본 발명은 초음파 분해를 이용한 생분해성 고분자의 분자량 조절 방법에 관한 것으로서, 보다 구체적으로는 생분해성 고분자를 용매에 녹인 후, 0~48시간 동안 0~10℃에서 저온 보관하는 단계; 및 0~4℃의 온도 하에서 초음파의 인가 전압 세기 및 인가 시간을 조절하여 상기 생분해성 고분자의 분자량을 감소시키는 단계를 포함하는 생분해성 고분자의 분자량을 조절하는 방법 및 상기 방법으로 분자량이 조절된 생분해성 고분자에 관한 것이다. 본 발명의 방법에 따라 분자량이 조절된 생분해성 고분자는 초음파 분해로 인한 세포 독성 물질이 존재하지 않아 체내에 안정적이고, 큰 분자량으로 인해 활용도에 제약이 있었던 종래 생분해성 고분자에 비해 분자량이 감소되어 있으므로 생체 적합성이 개선되는 효과가 있으며, 그 활용도가 더욱 증가되어 조직재생용 지지체, 약물전달용 고분자, 하이드로겔, 의료기기, 드레싱, 화장품용 고분자, 생체재료, 조직공학 또는 생분해성 의료용 고분자와 같은 각종 소재로 널리 사용될 수 있는 효과가 있다.

Description

초음파 분해를 이용한 생분해성 고분자의 분자량 조절 방법{Method for controlling molecular weight of biodegradable polymer by ultrasonic treatment}
본 발명은 초음파 분해를 이용한 생분해성 고분자의 분자량 조절 방법에 관한 것으로서, 보다 구체적으로는 체내 안정적이고 생체적합성이 우수한 생분해성 고분자의 제조를 위해 초음파 분해를 이용한 생분해성 고분자의 분자량 조절 방법 및 상기 방법에 의해 분자량이 조절된 생분해성 고분자에 관한 것이다.

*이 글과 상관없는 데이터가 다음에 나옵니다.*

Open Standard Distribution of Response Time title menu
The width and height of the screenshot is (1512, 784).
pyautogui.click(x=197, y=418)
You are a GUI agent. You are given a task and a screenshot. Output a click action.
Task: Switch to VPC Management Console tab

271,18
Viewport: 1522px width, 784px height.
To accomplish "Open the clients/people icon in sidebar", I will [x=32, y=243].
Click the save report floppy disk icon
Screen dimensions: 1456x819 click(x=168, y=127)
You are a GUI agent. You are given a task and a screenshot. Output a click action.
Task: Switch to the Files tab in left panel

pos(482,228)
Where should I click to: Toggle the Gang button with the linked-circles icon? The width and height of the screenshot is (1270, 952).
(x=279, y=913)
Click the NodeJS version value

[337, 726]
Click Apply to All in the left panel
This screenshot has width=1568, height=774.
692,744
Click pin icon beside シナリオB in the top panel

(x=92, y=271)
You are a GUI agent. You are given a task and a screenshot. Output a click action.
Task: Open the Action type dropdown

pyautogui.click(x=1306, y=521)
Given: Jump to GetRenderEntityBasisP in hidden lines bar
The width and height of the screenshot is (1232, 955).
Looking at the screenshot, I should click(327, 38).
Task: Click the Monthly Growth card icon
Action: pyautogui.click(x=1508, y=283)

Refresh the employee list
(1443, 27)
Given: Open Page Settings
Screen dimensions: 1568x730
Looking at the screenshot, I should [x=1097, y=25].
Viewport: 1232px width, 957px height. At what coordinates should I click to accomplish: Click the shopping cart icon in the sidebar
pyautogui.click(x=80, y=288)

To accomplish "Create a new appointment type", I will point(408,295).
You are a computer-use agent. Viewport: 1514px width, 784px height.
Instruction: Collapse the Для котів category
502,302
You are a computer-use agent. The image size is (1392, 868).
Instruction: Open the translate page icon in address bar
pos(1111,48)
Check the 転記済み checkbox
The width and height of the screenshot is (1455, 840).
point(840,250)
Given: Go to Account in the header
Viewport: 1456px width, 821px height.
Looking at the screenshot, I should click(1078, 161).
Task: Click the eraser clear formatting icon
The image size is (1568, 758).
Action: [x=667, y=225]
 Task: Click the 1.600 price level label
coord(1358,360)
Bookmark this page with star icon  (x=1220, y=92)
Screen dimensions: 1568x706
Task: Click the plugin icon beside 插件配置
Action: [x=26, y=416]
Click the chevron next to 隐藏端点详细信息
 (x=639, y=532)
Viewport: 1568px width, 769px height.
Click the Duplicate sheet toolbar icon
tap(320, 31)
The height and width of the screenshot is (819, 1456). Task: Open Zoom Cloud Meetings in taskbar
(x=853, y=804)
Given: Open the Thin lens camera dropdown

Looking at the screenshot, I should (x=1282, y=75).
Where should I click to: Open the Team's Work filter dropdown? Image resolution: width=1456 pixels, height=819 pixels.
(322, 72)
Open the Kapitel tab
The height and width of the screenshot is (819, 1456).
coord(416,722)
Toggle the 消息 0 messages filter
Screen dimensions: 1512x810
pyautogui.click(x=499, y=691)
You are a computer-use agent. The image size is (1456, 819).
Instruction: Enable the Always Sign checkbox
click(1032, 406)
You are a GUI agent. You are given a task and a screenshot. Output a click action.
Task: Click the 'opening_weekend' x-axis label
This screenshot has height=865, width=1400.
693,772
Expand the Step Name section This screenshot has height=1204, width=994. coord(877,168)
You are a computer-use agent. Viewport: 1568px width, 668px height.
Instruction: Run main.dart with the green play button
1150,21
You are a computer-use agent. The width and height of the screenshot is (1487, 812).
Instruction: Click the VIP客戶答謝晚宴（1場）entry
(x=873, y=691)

조직공학(Tissue Engineering)은 생명과학과 공학의 개념이 합쳐져서 탄생한 새로운 첨단 학문 분야로서, 최근 장기가 필요한 환자수의 급증과 이를 대체할 이식재의 결핍으로 인해 특히 주목받고 있는 분야이다. 이러한 조직공학은 조직 및 장기를 체외에서 생산하고 이를 체내에 이식함으로써 인체의 기능을 유지, 향상 또는 복원하는 것을 그 목적으로 하고 있으며, 그 원리를 살펴보면, 먼저 환자의 몸에서 필요한 조직을 약간 채취하고 그 조직편으로부터 세포를 분리한 다음 분리된 세포를 배양을 통하여 필요한 양만큼 증식시키고 다공성 생분해성 담체와 함께 일정기간 체외에서 배양한 뒤, 이 세포 구조물을 다시 인체 내에 이식하는 것이다. 이식 후 세포들은 신생 혈관이 형성될 때 까지는 체액의 확산에 의해 산소와 영양분을 공급받다가 인체내에서 혈관이 형성 및 성장하여 혈액의 공급이 이루어지면 세포들이 증식 및 분화하여 새로운 조직 및 장기를 형성하고 고분자 담체는 분해되어 없어지게 된다.
따라서 조직공학의 연구는 우선 조직과 유사한 생분해성 고분자 기질 또는 담체를 인공적으로 제조하는 일에서부터 시작되며, 인체 조직의 재생을 위해 사용되는 기질 또는 담체 재료가 가져야할 조건은 조직세포의 유착과 증식이 잘 되어야 하며 분화된 세포의 기능이 보전되어야 하고, 체내에 이식된 후에도 주위 조직과 융화가 잘 되어야 하며, 주위 세포들에 대해 부작용 또는 독성을 유발시키지 않아야 할 뿐만 아니라 일정 기간이 지난 후 스스로 분해하여 이물질로 남지 않아야 한다.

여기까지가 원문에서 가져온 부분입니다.